How to make a custom material Unlit

Hi, How can I go about making this material Unlit.

I have tried different things like “Lighting Off” and tried merging the existing Unlit shader but I don’t have much experience in writing shaders, so any help will be highly appriciated.

About the shader:

This shader takes 2 images:
Map 1: RGB (this is used for adding an additive decal to the second texture).
Map 2. RGBA (This is the main texture+transparency)

Map 1 will take Map 2’s alphamap into account.

Shader "AlphaDecal2" {
Properties {
	_Color ("Main Color", Color) = (1,1,1,1)
	_MainTex ("Base (RGB)", 2D) = "white" {}
	_DecalTex ("Base (RGB) Trans (A)", 2D) = "white" {}
}

SubShader {
	Tags { "RenderType"="Opaque" }
	Tags {"Queue"="Transparent" "IgnoreProjector"="True" "RenderType"="Transparent"}
	LOD 200

	
	
CGPROGRAM
#pragma surface surf Lambert alpha

sampler2D _MainTex;
sampler2D _DecalTex;
fixed4 _Color;

struct Input {
	float2 uv_MainTex;
	float2 uv_DecalTex;
};

void surf (Input IN, inout SurfaceOutput o) {
	fixed4 c = tex2D(_MainTex, IN.uv_MainTex);
	half4 decal = tex2D(_DecalTex, IN.uv_DecalTex);
	
 c.rgb = c.rgb + decal.rgb;
 c.a *= decal.a; 
 c *= _Color;
 o.Albedo = c.rgb;
 o.Alpha = c.a;
	
}
ENDCG




}

Fallback "Diffuse"
}

putting Lighting Off before the CGPROGRAM line should do the trick.

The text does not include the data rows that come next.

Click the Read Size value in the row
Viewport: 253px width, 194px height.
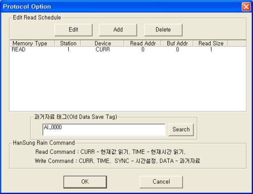pyautogui.click(x=211, y=50)
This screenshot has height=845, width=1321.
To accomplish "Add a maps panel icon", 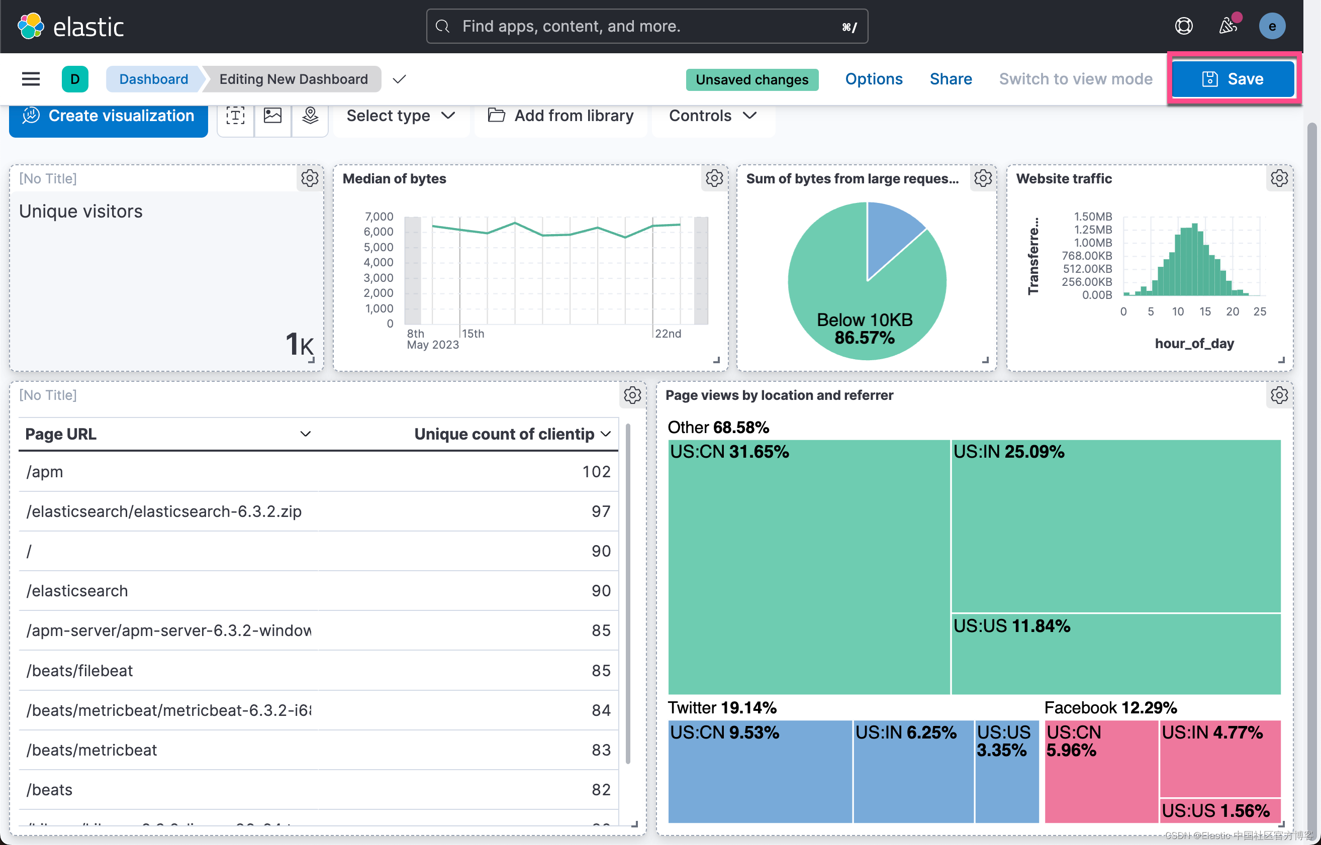I will 310,116.
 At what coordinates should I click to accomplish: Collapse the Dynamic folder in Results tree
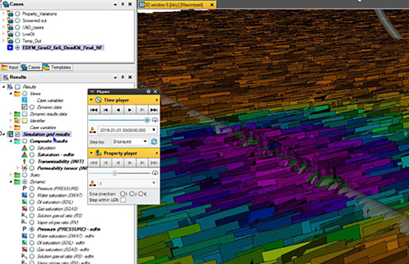11,182
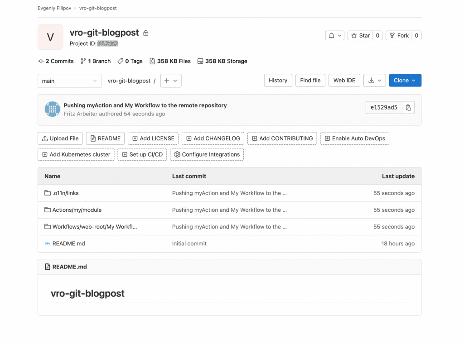Fork the repository

398,36
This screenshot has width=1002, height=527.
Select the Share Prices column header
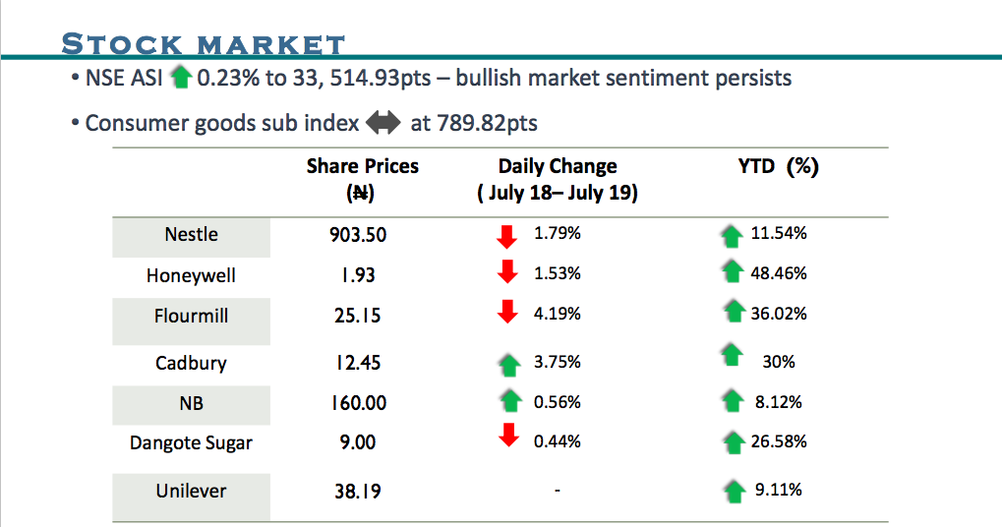point(362,179)
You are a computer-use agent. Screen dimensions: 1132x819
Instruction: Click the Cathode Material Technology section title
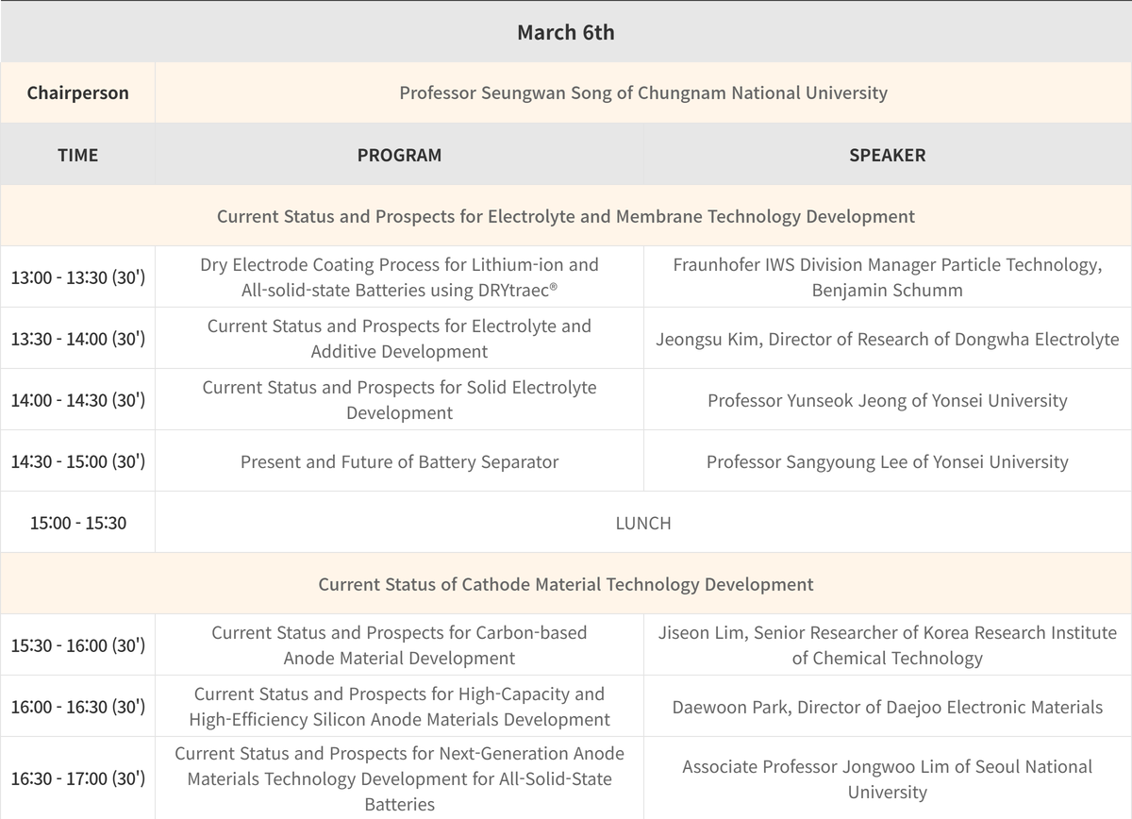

Surface shaders are meant to be used with lighting though, so the most efficient thing you could do is to make a make a vertex/fragment shader. If you really don’t want to do that, you can also make your own lighting model and simply return the input. Check Unity - Manual: Custom lighting models in Surface Shaders and this How to write unlit surface shader? - Questions & Answers - Unity Discussions as an example.

The whole point of surface shaders is that they handle lighting.
So the best option is to write a vertex/fragment shader. You could start by modifying Daniel Brauer’s example from the Unity3d wiki.

In those types of shaders, the output is indicated semantics. In this example, for the fragment shader it’s : COLOR, and it’s the float4 return value of the frag function. That output value contains both rgb and a.

You can leave the vertex shader as it is; it simply calculates the position of the vertex on screen, and the uv coordinates that vertex has.

[Edit] The easiest way to change it in a surface shader, by the way, is writing to .Emission in stead of Albedo. Emission is add after the rest of the lighting calculations. But as I explained above, if you’re not using the Albedo output, you might as well replace the surface shader entirely.

The Lighting command in Shaderlab is only for fixed function lighting. It has no effect on surface shaders, or vertex/fragment shaders in general.

As RC-1290 says, your best bet is to write a vertex/fragment shader, starting with that template from the wiki.

Thanks a lot guys, I will give it a try today.

It worked, I know it’s a hack but my experience writing shaders is not good enough to rewrite the entire shader Im afraid.

“o.Emission = +c.rgb;” - at least it’s working now :slight_smile:

Thanks.

Figured that, that’s why I also suggested writing the vertex/fragment shader or the not proper custom lighting way. I tend to stay away from surface shaders and fixed function stuff, so I relied on an unity answer topic where the lighting off was suggested and was marked as answered.